A Deeper Dive on Apple and Cisco
It’s hard to believe that we’ve had the modern smartphone – pioneered by the Apple iPhone of course – for only 9 years. Just nine years! Does anyone remember how they lived before smartphones?
Personally, I cannot live without my iPhone. I depend on it for maps and navigation. I don’t even know how I got around before smartphones. I depend on it for travel – check in, boarding passes, and flight status changes. I depend on it for news. And of course, I depend on it for work. Cisco Spark, email, and calendar are tools I need access to all the time. I would be ineffective without them.
I also depend on my iPhone for business calls. Like most folks, the smartphone has become my primary calling device. But here’s where things are interesting. With almost every other service I use, “there’s an app for that.” However, this hasn’t exactly been true for business calling. Most people just use the native dialer in their iPhones for business calling, despite the fact that Cisco – and other providers of IP communications infrastructure – have mobile apps available that connect to their infrastructure.
These mobile apps in many ways offer a superior experience for business calling. VoIP enables the usage of wideband speech codecs like Opus for a much clearer call. Video calling is possible and works great in Jabber and Cisco Spark. With Cisco Spark, you can easily move a call to another device, like a telepresence endpoint or a desk phone. These are all great experiences that you just don’t get when using the native phone app.
For the IT folks, mobile apps provide cheaper calling by using campus WiFi, and allow for lower cost international calling because they use the enterprise UC infrastructure. They’re also better for compliance and security.

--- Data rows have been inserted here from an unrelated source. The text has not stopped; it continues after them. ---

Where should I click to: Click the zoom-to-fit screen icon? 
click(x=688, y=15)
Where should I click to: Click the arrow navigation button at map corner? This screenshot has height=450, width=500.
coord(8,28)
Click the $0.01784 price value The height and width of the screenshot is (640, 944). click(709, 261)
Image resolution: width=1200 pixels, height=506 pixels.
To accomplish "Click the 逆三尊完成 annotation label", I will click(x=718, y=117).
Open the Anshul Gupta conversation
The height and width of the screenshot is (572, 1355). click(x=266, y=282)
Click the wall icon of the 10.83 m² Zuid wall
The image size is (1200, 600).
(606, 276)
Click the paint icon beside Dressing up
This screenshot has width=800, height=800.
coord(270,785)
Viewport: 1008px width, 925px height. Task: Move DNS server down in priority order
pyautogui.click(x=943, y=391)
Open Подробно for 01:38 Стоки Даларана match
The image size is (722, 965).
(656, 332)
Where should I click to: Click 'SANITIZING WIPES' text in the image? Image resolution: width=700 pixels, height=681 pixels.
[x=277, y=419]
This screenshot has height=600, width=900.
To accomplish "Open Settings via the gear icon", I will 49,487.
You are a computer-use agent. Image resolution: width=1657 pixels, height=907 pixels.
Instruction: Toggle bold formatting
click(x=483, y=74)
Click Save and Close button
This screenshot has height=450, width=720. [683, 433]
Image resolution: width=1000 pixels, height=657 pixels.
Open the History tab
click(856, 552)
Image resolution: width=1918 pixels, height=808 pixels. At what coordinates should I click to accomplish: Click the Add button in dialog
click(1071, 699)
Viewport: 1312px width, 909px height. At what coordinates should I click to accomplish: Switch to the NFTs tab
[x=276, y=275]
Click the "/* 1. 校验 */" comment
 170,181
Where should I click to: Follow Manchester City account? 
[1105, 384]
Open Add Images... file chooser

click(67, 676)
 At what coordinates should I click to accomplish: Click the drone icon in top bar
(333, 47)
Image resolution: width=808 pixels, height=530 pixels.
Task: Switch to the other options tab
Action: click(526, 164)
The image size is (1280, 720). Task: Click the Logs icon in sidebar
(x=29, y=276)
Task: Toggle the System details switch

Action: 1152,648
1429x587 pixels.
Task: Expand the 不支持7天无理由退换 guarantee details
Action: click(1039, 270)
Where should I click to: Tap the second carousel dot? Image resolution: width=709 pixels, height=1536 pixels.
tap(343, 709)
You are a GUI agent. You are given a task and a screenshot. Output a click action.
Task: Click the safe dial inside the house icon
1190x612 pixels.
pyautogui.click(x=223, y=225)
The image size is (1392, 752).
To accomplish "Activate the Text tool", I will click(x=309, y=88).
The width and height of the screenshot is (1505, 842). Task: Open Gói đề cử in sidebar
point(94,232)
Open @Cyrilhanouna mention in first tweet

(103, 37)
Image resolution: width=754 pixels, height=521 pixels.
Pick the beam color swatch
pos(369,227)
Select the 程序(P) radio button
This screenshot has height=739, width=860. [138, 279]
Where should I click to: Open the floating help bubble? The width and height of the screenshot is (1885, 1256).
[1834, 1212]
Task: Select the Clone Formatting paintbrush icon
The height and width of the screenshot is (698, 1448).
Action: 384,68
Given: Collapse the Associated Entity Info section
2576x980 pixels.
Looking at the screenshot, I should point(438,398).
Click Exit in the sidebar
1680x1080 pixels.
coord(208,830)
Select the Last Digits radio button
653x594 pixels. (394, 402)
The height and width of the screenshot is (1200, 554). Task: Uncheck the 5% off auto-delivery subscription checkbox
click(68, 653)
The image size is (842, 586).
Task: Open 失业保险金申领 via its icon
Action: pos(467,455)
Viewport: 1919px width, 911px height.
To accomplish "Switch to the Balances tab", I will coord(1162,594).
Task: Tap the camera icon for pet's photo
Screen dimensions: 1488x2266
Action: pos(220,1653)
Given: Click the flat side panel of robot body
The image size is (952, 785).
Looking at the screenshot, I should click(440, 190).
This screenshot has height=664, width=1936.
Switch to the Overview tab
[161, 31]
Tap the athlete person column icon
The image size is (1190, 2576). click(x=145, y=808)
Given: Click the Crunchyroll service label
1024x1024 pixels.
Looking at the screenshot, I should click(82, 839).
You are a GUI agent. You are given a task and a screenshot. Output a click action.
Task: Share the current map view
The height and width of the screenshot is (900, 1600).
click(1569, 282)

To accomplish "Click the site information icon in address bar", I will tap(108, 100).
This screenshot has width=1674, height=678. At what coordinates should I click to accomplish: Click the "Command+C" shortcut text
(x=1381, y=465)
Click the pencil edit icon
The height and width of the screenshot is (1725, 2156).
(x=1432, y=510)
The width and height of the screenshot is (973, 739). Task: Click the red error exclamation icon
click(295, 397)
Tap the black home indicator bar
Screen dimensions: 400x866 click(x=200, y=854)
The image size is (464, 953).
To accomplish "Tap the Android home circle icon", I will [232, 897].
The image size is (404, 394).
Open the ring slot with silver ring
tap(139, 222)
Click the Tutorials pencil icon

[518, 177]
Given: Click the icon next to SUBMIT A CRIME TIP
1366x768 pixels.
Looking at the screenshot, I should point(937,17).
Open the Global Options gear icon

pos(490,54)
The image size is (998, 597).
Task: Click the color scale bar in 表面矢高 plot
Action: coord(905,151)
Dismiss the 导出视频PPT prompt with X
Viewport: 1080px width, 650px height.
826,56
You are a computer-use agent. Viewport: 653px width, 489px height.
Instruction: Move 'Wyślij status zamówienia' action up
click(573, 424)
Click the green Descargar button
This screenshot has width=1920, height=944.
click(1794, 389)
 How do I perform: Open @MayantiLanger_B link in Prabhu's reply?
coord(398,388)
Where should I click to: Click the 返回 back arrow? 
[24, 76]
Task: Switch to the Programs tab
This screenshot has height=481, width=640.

Yet, despite all of these benefits, people still use the native dialer instead of VoIP apps. Why? Because the native phone app is universal – allowing them to call and be called by anyone, not just work contacts. And, it’s a core part of the phone itself. The native phone app is what gets invoked when you call someone from your recent calls list or the address book. It’s what rings on the lock-screen when you receive an incoming call. Simply put – the native phone app is how the iPhone phones.
All this changes today.
With the release of iOS 10, the partnership between Cisco and Apple comes to fruition. iOS 10 includes CallKit, a new API which allows apps like Cisco Spark to be built to take full advantage of the features in iOS 10. Ultimately, the goal of this integration is to allow users to keep using the iPhone the way they are used to using it – via the native phone app – but instead, the actual calls are handled by Cisco Spark. This delivers the best of both worlds. It brings the ease of use and continuity of habit of the native phone experience, yet, at the same time, enables the superior capabilities of VoIP apps running on the iPhone.
What exactly does this do for end users?
- Before iOS 10… if you were already on a cellular call when a second incoming cellular call arrived, you’d have a choice about which call to take. However, if you were on a VoIP call when that cellular call arrived, the VoIP call would drop.With iOS 10, VoIP calls behave like a native call and you will get the same call-waiting experience as with a cellular call.
- Before iOS 10… if you received an incoming cellular call while the phone was locked, you get a familiar swipe-to-answer screen to answer the call. But, if that incoming call was a VoIP call, you’d get a system notification and you’d need to unlock your phone to launch the VoIP app to answer – often too late.With iOS 10, incoming VoIP calls behave like a native call and you get the same incoming call experience as a cellular call.
- Before iOS 10… if you missed a cellular call, you could visit the recents list to call back with a single tap. But, if you missed an incoming VoIP call, you’d have to separately find and launch the VoIP app and call from there.With iOS 10, the recents list includes VoIP calls just like cellular calls, allowing you to call the person over VoIP just like call backs for cellular calls.
Do you see the theme here? iOS 10 does a magic trick yet unseen on any smartphone – it unifies VoIP calling and cellular calling so that the native phone app handles both. Now you get the same experience with all of your calls, while still preserving the unique benefits the VoIP app provides.
We’re super excited about iOS 10 making its way into the hands of end users, and along with it, an updated Cisco Spark app which will be among the first apps to take advantage of this new innovation.
As if I needed another reason to be completely dependent on my iPhone :-). Now I can proudly say that Cisco Spark is also how the iPhone phones.